* **What is needed**
Each record below should be given again exactly as it reads.

******************************

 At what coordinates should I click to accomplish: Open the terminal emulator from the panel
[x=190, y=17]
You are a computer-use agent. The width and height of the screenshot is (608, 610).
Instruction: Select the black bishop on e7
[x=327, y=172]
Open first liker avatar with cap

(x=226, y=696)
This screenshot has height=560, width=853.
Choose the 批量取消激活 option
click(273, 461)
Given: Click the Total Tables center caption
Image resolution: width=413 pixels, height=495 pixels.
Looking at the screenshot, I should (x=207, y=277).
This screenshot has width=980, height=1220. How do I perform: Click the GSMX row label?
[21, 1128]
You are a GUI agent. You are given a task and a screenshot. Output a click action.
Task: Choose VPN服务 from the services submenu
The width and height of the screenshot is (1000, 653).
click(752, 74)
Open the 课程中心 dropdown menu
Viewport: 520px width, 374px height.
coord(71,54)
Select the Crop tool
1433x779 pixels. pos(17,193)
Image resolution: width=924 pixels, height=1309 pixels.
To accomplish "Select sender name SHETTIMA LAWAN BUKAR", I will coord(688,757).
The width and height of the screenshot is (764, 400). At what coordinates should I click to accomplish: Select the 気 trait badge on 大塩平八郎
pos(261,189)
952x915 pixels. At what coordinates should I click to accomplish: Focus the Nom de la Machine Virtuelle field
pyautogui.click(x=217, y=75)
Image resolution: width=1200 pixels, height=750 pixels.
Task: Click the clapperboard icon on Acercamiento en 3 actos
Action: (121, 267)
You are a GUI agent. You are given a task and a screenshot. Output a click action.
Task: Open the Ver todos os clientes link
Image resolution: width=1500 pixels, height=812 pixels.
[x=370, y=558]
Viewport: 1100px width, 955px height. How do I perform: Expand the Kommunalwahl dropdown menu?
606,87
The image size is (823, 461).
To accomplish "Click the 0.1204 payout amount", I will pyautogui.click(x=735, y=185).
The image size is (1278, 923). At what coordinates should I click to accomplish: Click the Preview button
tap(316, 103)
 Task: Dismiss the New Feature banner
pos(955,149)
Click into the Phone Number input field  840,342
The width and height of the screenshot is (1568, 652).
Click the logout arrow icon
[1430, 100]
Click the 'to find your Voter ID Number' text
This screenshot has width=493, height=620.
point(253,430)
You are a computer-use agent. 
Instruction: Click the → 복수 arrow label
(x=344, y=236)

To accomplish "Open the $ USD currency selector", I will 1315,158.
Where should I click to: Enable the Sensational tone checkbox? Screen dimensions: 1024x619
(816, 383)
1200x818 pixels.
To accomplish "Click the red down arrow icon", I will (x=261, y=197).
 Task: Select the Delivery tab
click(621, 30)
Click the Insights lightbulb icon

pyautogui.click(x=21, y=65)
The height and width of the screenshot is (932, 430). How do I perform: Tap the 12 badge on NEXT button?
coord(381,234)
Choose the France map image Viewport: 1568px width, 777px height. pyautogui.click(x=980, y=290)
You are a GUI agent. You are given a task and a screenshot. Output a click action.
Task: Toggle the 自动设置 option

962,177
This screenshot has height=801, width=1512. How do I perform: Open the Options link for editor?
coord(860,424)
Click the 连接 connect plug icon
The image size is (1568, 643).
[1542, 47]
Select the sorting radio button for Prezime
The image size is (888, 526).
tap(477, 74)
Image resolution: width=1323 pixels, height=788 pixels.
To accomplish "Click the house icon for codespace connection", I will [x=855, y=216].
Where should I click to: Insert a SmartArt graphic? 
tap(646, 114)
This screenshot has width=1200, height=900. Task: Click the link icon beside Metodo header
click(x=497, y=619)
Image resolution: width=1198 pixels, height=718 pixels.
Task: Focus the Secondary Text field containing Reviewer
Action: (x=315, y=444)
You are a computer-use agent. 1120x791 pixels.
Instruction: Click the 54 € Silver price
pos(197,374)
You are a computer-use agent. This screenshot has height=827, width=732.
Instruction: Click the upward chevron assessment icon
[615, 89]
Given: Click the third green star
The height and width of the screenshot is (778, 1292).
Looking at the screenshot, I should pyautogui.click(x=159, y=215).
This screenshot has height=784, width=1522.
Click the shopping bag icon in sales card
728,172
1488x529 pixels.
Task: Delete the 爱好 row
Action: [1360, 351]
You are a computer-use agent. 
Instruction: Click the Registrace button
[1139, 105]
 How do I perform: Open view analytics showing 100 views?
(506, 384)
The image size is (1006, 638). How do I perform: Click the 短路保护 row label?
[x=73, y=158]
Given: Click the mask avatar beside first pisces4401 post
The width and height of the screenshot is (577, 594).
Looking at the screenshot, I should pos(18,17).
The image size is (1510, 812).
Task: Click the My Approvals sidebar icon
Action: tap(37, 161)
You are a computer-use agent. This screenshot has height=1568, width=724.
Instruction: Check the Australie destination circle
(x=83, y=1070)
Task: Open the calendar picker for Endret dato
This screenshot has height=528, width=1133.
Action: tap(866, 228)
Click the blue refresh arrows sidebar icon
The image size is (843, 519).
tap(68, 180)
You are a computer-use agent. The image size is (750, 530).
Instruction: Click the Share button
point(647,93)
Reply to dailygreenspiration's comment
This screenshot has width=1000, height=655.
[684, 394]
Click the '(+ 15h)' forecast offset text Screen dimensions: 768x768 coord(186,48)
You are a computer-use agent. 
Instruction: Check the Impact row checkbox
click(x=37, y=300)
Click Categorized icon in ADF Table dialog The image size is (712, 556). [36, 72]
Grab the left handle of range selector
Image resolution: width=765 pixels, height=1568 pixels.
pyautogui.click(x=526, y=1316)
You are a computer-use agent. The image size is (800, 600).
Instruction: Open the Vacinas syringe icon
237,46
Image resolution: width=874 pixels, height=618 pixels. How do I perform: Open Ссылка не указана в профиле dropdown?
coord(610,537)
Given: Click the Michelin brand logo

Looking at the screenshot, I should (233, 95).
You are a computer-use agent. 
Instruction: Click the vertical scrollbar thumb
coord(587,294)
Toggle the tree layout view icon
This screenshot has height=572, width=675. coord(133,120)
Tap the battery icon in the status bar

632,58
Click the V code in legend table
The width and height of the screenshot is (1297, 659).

******************************

* **Solved exercise**
 At what coordinates should I click to accomplish: Open the terminal emulator from the panel
[x=190, y=17]
You are a computer-use agent. The width and height of the screenshot is (608, 610).
Instruction: Select the black bishop on e7
[x=327, y=172]
Open first liker avatar with cap

(x=226, y=696)
This screenshot has height=560, width=853.
Choose the 批量取消激活 option
click(273, 461)
Given: Click the Total Tables center caption
Image resolution: width=413 pixels, height=495 pixels.
Looking at the screenshot, I should (x=207, y=277).
This screenshot has width=980, height=1220. How do I perform: Click the GSMX row label?
[21, 1128]
You are a GUI agent. You are given a task and a screenshot. Output a click action.
Task: Choose VPN服务 from the services submenu
The width and height of the screenshot is (1000, 653).
click(752, 74)
Open the 课程中心 dropdown menu
Viewport: 520px width, 374px height.
coord(71,54)
Select the Crop tool
1433x779 pixels. pos(17,193)
Image resolution: width=924 pixels, height=1309 pixels.
To accomplish "Select sender name SHETTIMA LAWAN BUKAR", I will coord(688,757).
The width and height of the screenshot is (764, 400). At what coordinates should I click to accomplish: Select the 気 trait badge on 大塩平八郎
pos(261,189)
952x915 pixels. At what coordinates should I click to accomplish: Focus the Nom de la Machine Virtuelle field
pyautogui.click(x=217, y=75)
Image resolution: width=1200 pixels, height=750 pixels.
Task: Click the clapperboard icon on Acercamiento en 3 actos
Action: (121, 267)
You are a GUI agent. You are given a task and a screenshot. Output a click action.
Task: Open the Ver todos os clientes link
Image resolution: width=1500 pixels, height=812 pixels.
[x=370, y=558]
Viewport: 1100px width, 955px height. How do I perform: Expand the Kommunalwahl dropdown menu?
606,87
The image size is (823, 461).
To accomplish "Click the 0.1204 payout amount", I will pyautogui.click(x=735, y=185).
The image size is (1278, 923). At what coordinates should I click to accomplish: Click the Preview button
tap(316, 103)
 Task: Dismiss the New Feature banner
pos(955,149)
Click into the Phone Number input field  840,342
The width and height of the screenshot is (1568, 652).
Click the logout arrow icon
[1430, 100]
Click the 'to find your Voter ID Number' text
This screenshot has width=493, height=620.
point(253,430)
You are a computer-use agent. 
Instruction: Click the → 복수 arrow label
(x=344, y=236)

To accomplish "Open the $ USD currency selector", I will 1315,158.
Where should I click to: Enable the Sensational tone checkbox? Screen dimensions: 1024x619
(816, 383)
1200x818 pixels.
To accomplish "Click the red down arrow icon", I will (x=261, y=197).
 Task: Select the Delivery tab
click(621, 30)
Click the Insights lightbulb icon

pyautogui.click(x=21, y=65)
The height and width of the screenshot is (932, 430). How do I perform: Tap the 12 badge on NEXT button?
coord(381,234)
Choose the France map image Viewport: 1568px width, 777px height. pyautogui.click(x=980, y=290)
You are a GUI agent. You are given a task and a screenshot. Output a click action.
Task: Toggle the 自动设置 option

962,177
This screenshot has height=801, width=1512. How do I perform: Open the Options link for editor?
coord(860,424)
Click the 连接 connect plug icon
The image size is (1568, 643).
[1542, 47]
Select the sorting radio button for Prezime
The image size is (888, 526).
tap(477, 74)
Image resolution: width=1323 pixels, height=788 pixels.
To accomplish "Click the house icon for codespace connection", I will [x=855, y=216].
Where should I click to: Insert a SmartArt graphic? 
tap(646, 114)
This screenshot has width=1200, height=900. Task: Click the link icon beside Metodo header
click(x=497, y=619)
Image resolution: width=1198 pixels, height=718 pixels.
Task: Focus the Secondary Text field containing Reviewer
Action: (x=315, y=444)
You are a computer-use agent. 1120x791 pixels.
Instruction: Click the 54 € Silver price
pos(197,374)
You are a computer-use agent. This screenshot has height=827, width=732.
Instruction: Click the upward chevron assessment icon
[615, 89]
Given: Click the third green star
The height and width of the screenshot is (778, 1292).
Looking at the screenshot, I should pyautogui.click(x=159, y=215).
This screenshot has height=784, width=1522.
Click the shopping bag icon in sales card
728,172
1488x529 pixels.
Task: Delete the 爱好 row
Action: [1360, 351]
You are a computer-use agent. 
Instruction: Click the Registrace button
[1139, 105]
 How do I perform: Open view analytics showing 100 views?
(506, 384)
The image size is (1006, 638). How do I perform: Click the 短路保护 row label?
[x=73, y=158]
Given: Click the mask avatar beside first pisces4401 post
The width and height of the screenshot is (577, 594).
Looking at the screenshot, I should pos(18,17).
The image size is (1510, 812).
Task: Click the My Approvals sidebar icon
Action: tap(37, 161)
You are a computer-use agent. This screenshot has height=1568, width=724.
Instruction: Check the Australie destination circle
(x=83, y=1070)
Task: Open the calendar picker for Endret dato
This screenshot has height=528, width=1133.
Action: tap(866, 228)
Click the blue refresh arrows sidebar icon
The image size is (843, 519).
tap(68, 180)
You are a computer-use agent. The image size is (750, 530).
Instruction: Click the Share button
point(647,93)
Reply to dailygreenspiration's comment
This screenshot has width=1000, height=655.
[684, 394]
Click the '(+ 15h)' forecast offset text Screen dimensions: 768x768 coord(186,48)
You are a computer-use agent. 
Instruction: Check the Impact row checkbox
click(x=37, y=300)
Click Categorized icon in ADF Table dialog The image size is (712, 556). [36, 72]
Grab the left handle of range selector
Image resolution: width=765 pixels, height=1568 pixels.
pyautogui.click(x=526, y=1316)
You are a computer-use agent. The image size is (800, 600).
Instruction: Open the Vacinas syringe icon
237,46
Image resolution: width=874 pixels, height=618 pixels. How do I perform: Open Ссылка не указана в профиле dropdown?
coord(610,537)
Given: Click the Michelin brand logo

Looking at the screenshot, I should (233, 95).
You are a computer-use agent. 
Instruction: Click the vertical scrollbar thumb
coord(587,294)
Toggle the tree layout view icon
This screenshot has height=572, width=675. coord(133,120)
Tap the battery icon in the status bar

632,58
Click the V code in legend table
The width and height of the screenshot is (1297, 659).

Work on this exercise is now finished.